EXCERPT PROVIDED
::::

When he announced Gutman’s appointment on Wednesday, de Blasio highlighted that the Gutman DOT would act quickly and “go even farther with the Department of Transportation leading the way as we build a more equitable city.”

Activists from the coalition — which includes TransitCenter, Riders Alliance, the Straphangers Campaign and Tri-State Transportation Campaign — centered on that point, reminding Gutman that “improving New York City’s slow bus service is a matter of racial equity and economic fairness.”

The average bus commuter earns $28,455 a year (compared to roughly $40,000 for the average subway commuter) and 75 percent of bus riders are people of color, according to the report. It’s worth nothing that a recent poll by Transportation Alternatives showed broad support for helping bus riders, with 56 percent of New Yorkers supporting repurposing parking spaces to create more bus lanes (and that support rises to 66 percent among New Yorkers earning less than $50,000 per year).

As such, the coalition demands:

  • Even more dedicated bus lanes: DOT did end up building about 16 miles of dedicated bus lanes last year, the most ever. Now the coalition wants 30 new lane miles. “Initial bus lane mileage targets are not ambitious enough,” the report states.
  • More on-bus cameras: This is ultimately an MTA issue, but state law now allows the agency to install enforcement cameras on all bus lines, which it must do, the advocate said.
  • More innovative road designs: The DOT created the 14th Street busway in 2019 and a center-running dedicated bus lane on EL Grant Highway in The Bronx last year. Why are those the exception, not the rule? Both Jamaica Avenue and Fordham Road need better bus service. (The report did praise the DOT for exceeded its goal of installing bus signal priority signals, as Streetsblog reported.)

Time is running out. In January, 2019, the mayor announced his better bus initiative that sought to improve bus speeds by 25 percent. By the end of last year, bus speeds were up just 5 percent, from 7.6 miles per hour to 8 miles per hour citywide, the report states.

A roadway that was once a car sewer now treats bus riders to a first-class dedicated lane. Photo: DOT
This is what works: EL Grant Highway in the Bronx. File photo: DOT

“The mayor must vigorously expand and upgrade the bus lane network to achieve a significant citywide improvement for bus riders before he leaves office,” the coalition said. “Without a strong network of bus-priority streets in place as the city recovers, mounting traffic congestion will cost bus riders time, add stress, strain household finances, and limit opportunity.”

Coalition members praised DOT for its prior work last year, during a global pandemic, but placed the issue squarely on the desk of Gutman, an intellectual property lawyer who is not a transportation professional.

::::

DATA EXCERPT
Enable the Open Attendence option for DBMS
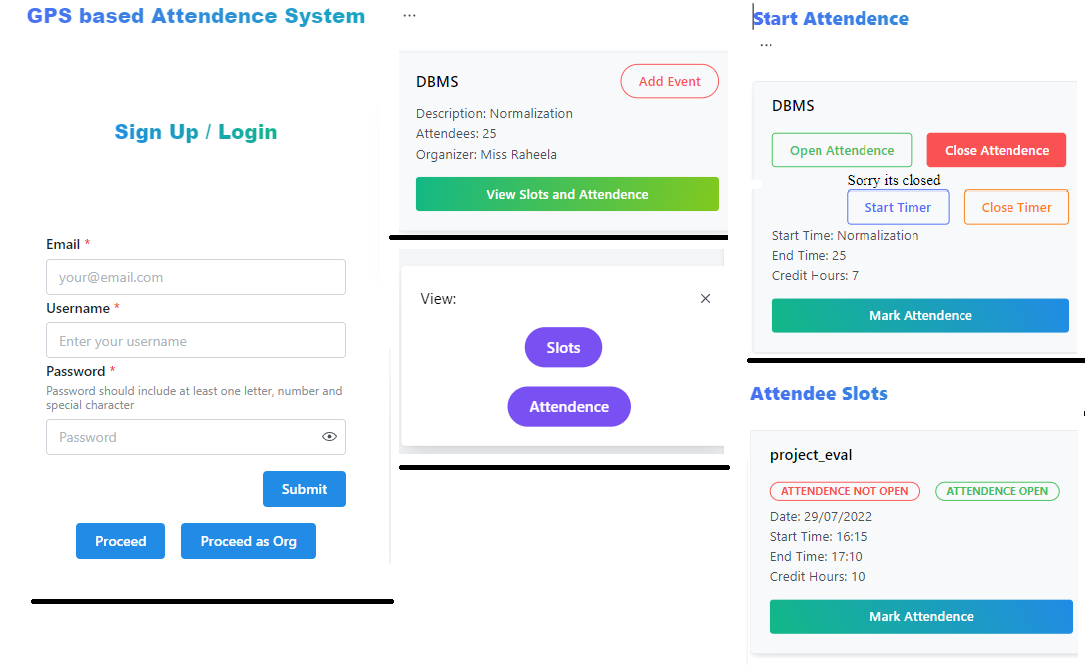The image size is (1085, 665). pyautogui.click(x=841, y=149)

::::

THINGS TO DO
**a)** In the bus-service article above, give again everything from "Coalition members praised" down to "a transportation professional.".
**b)** Answer these from the bus-service article:
(i) About how many miles of dedicated bus lanes did DOT build last year?
(ii) What does the average bus commuter earn per year, according to the report?
(iii) What is Gutman's profession?

ANSWERS
**a)**
Coalition members praised DOT for its prior work last year, during a global pandemic, but placed the issue squarely on the desk of Gutman, an intellectual property lawyer who is not a transportation professional.

**b)**
(i) About 16 miles
(ii) $28,455
(iii) Intellectual property lawyer